# Work instructions
How many lines of the data below contain the string "height"? Reply with the number alone.

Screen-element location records
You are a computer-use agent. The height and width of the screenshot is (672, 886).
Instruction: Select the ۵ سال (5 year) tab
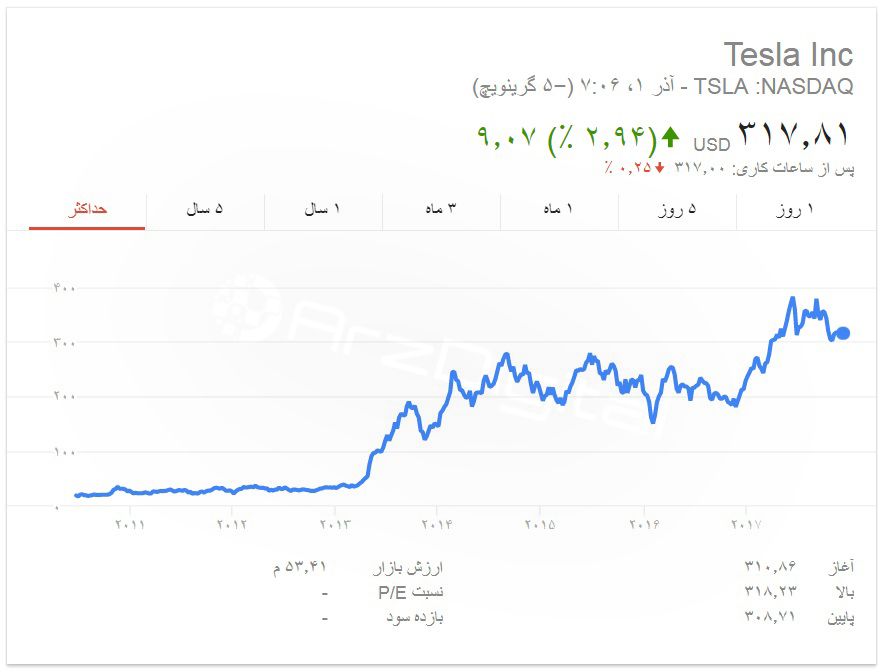(x=205, y=210)

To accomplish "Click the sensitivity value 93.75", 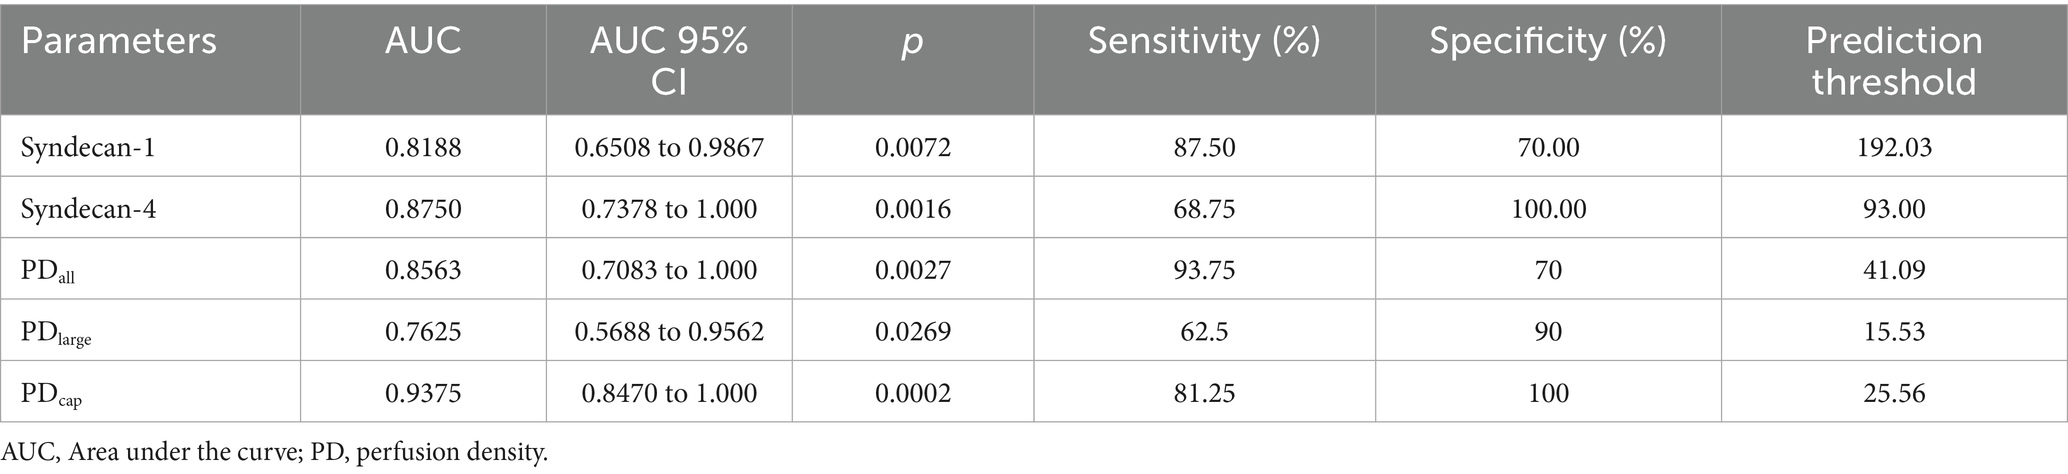I will coord(1204,271).
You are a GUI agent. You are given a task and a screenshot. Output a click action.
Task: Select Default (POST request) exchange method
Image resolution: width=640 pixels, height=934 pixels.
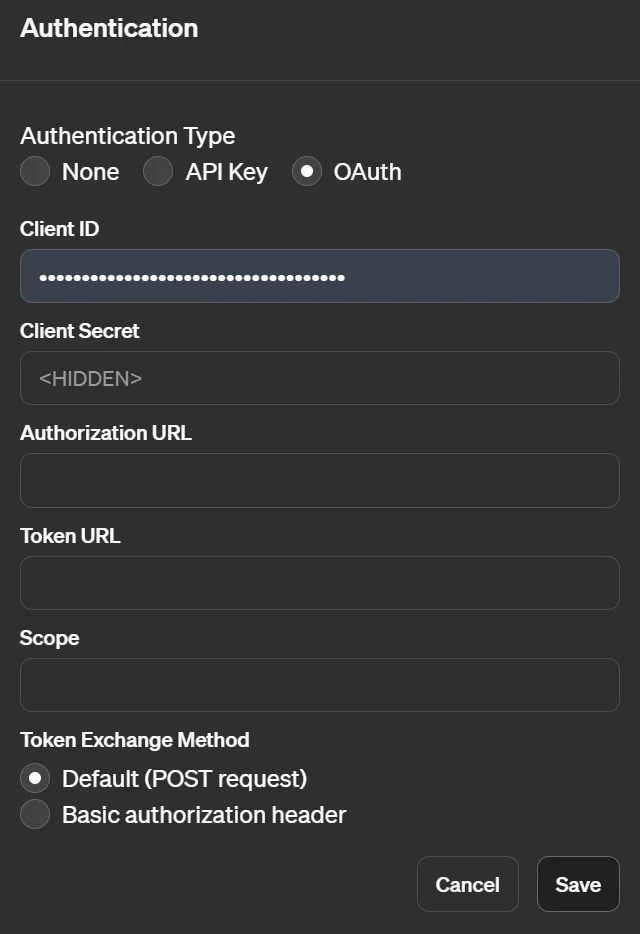pyautogui.click(x=35, y=778)
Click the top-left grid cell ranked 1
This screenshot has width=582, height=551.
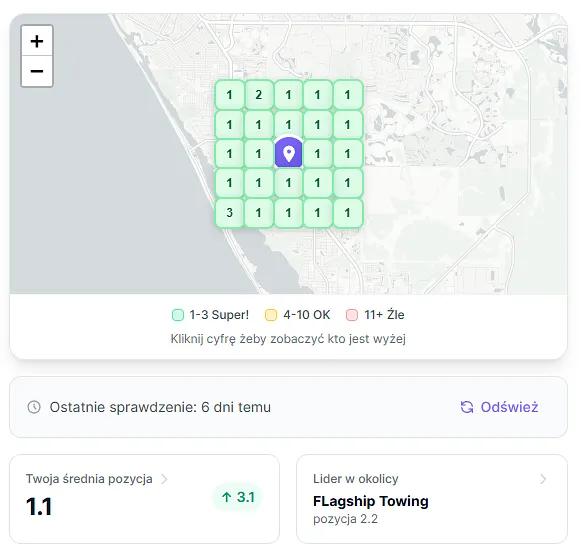click(229, 95)
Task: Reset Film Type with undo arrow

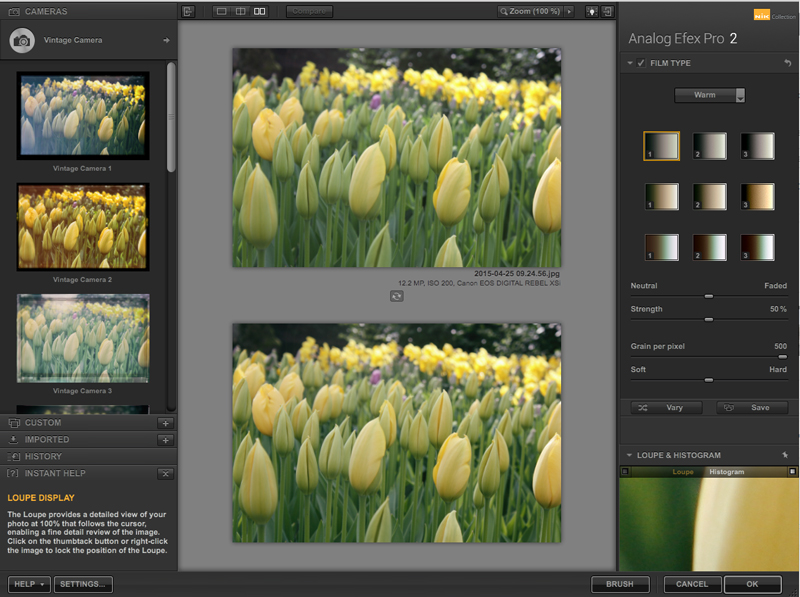Action: click(789, 63)
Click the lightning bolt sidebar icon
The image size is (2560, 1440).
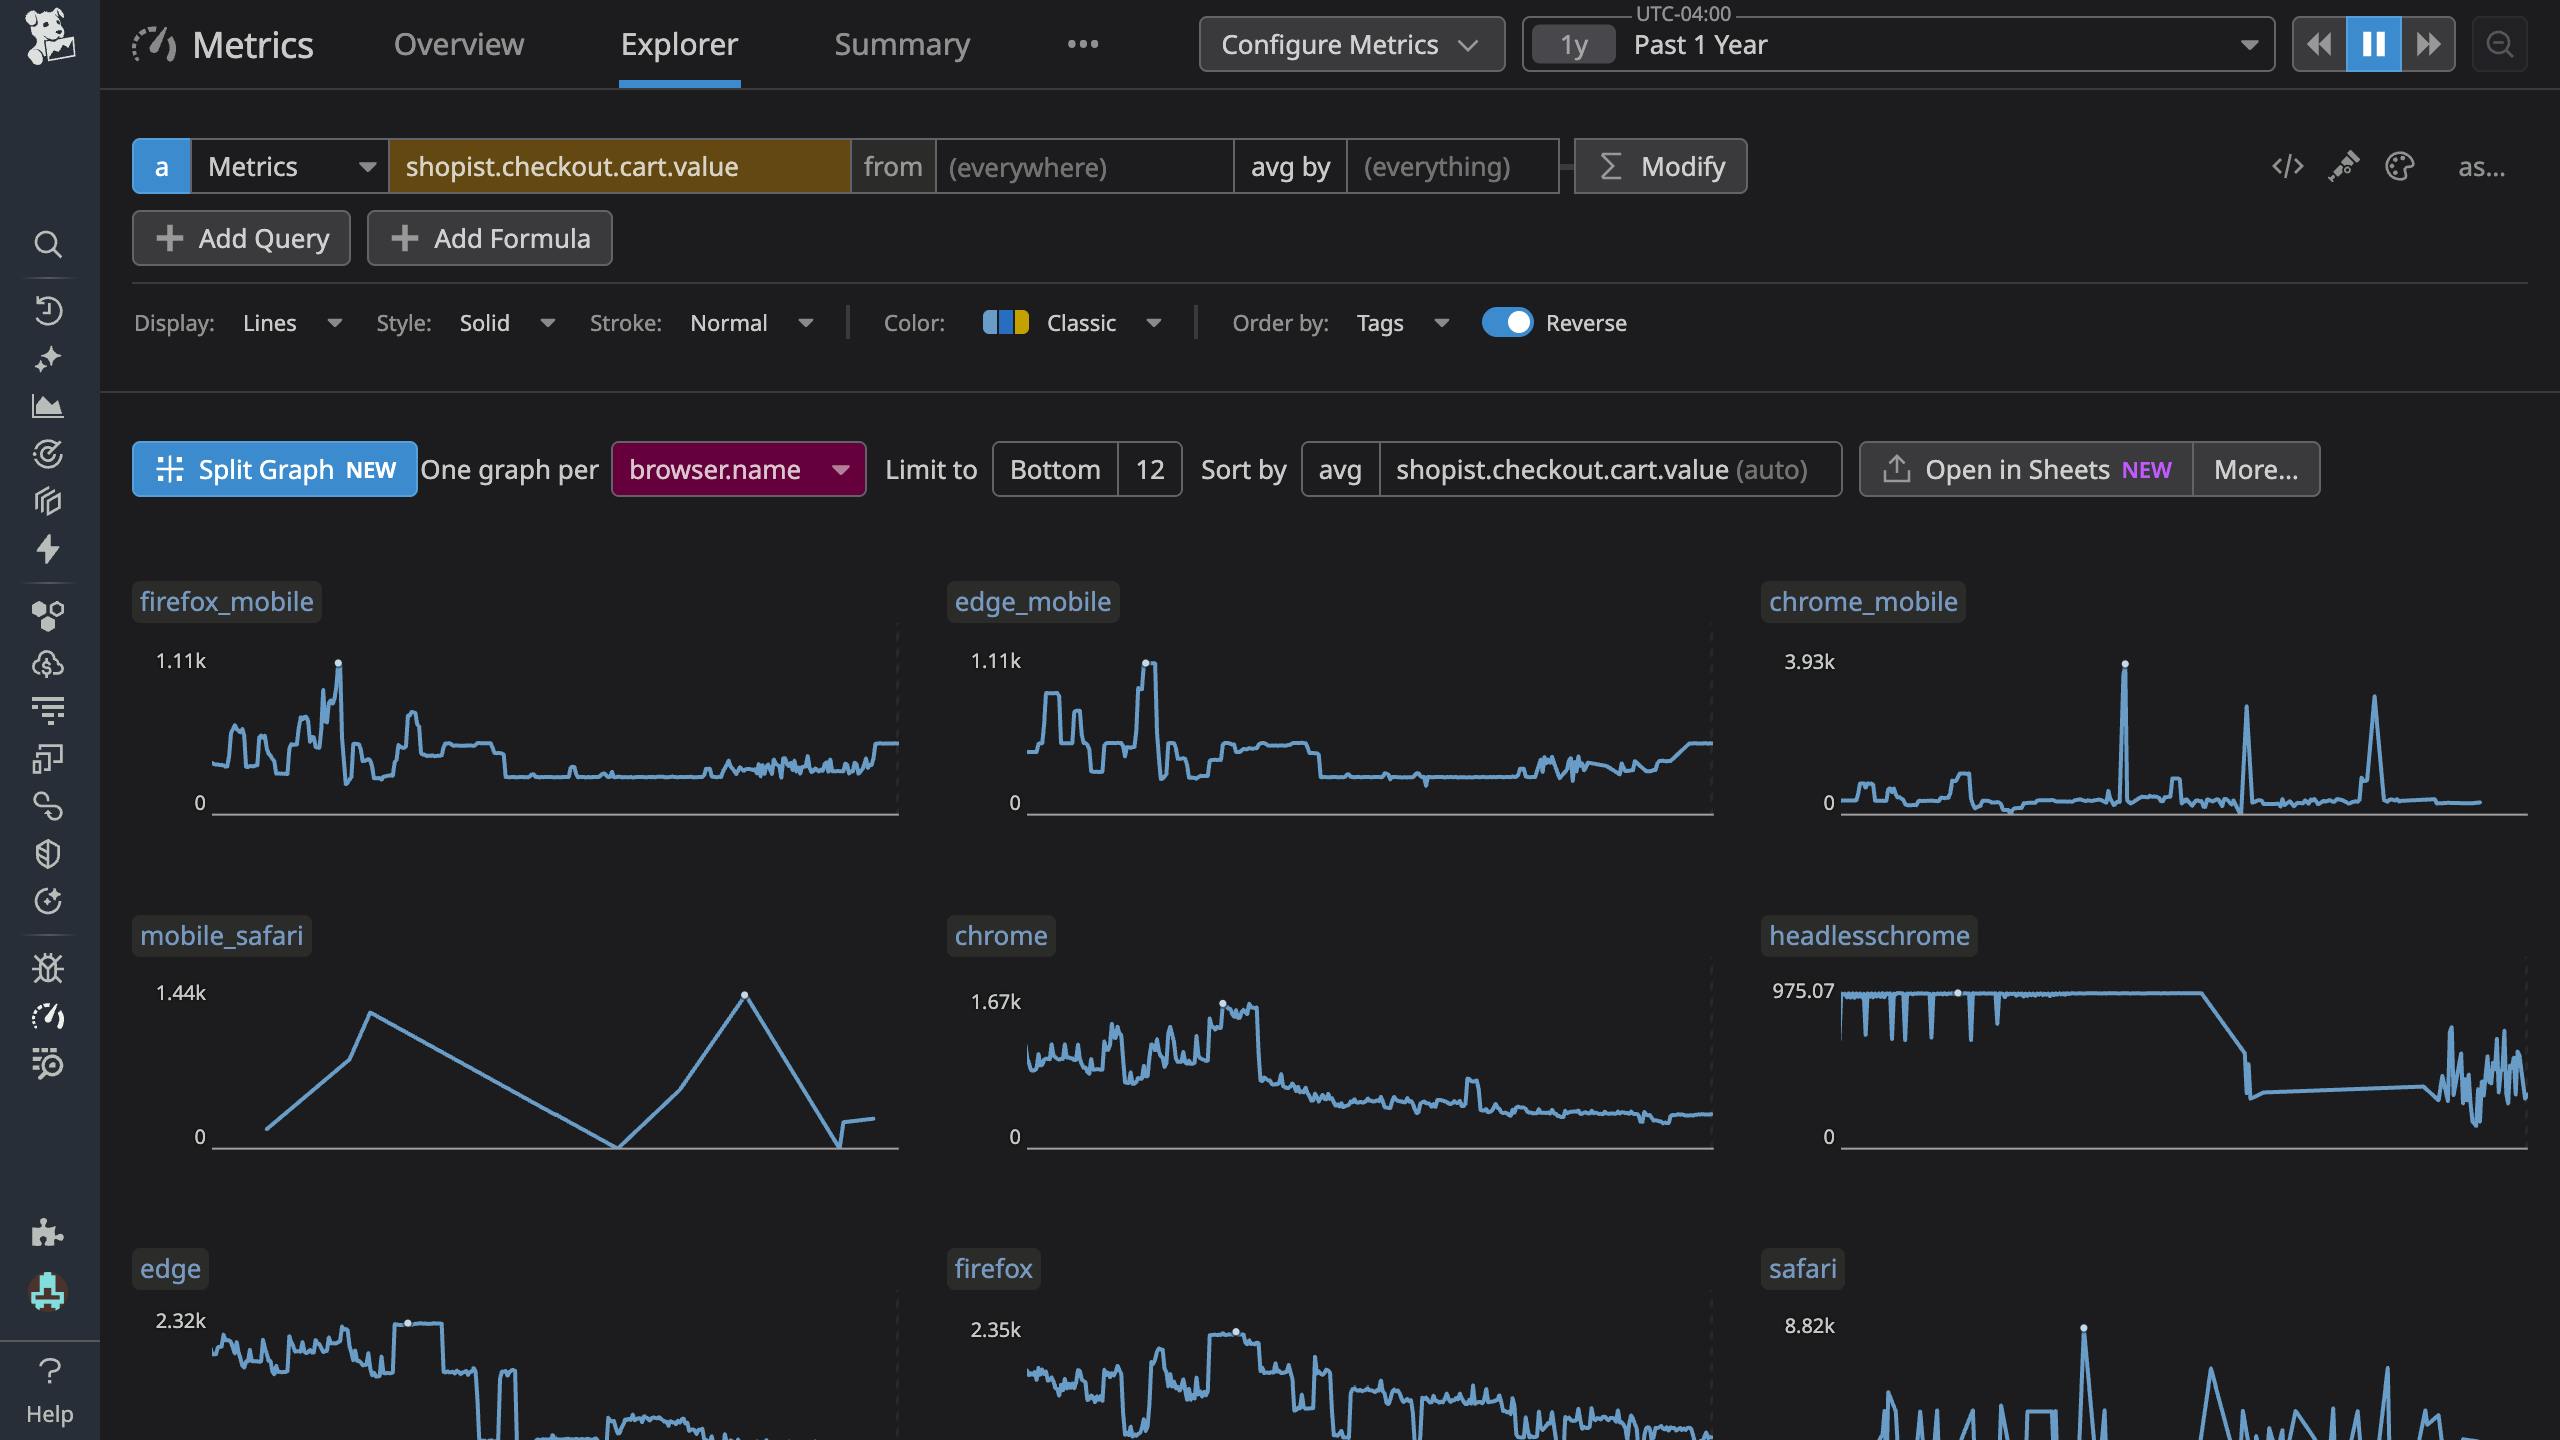click(x=47, y=549)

# Result for this exercise
3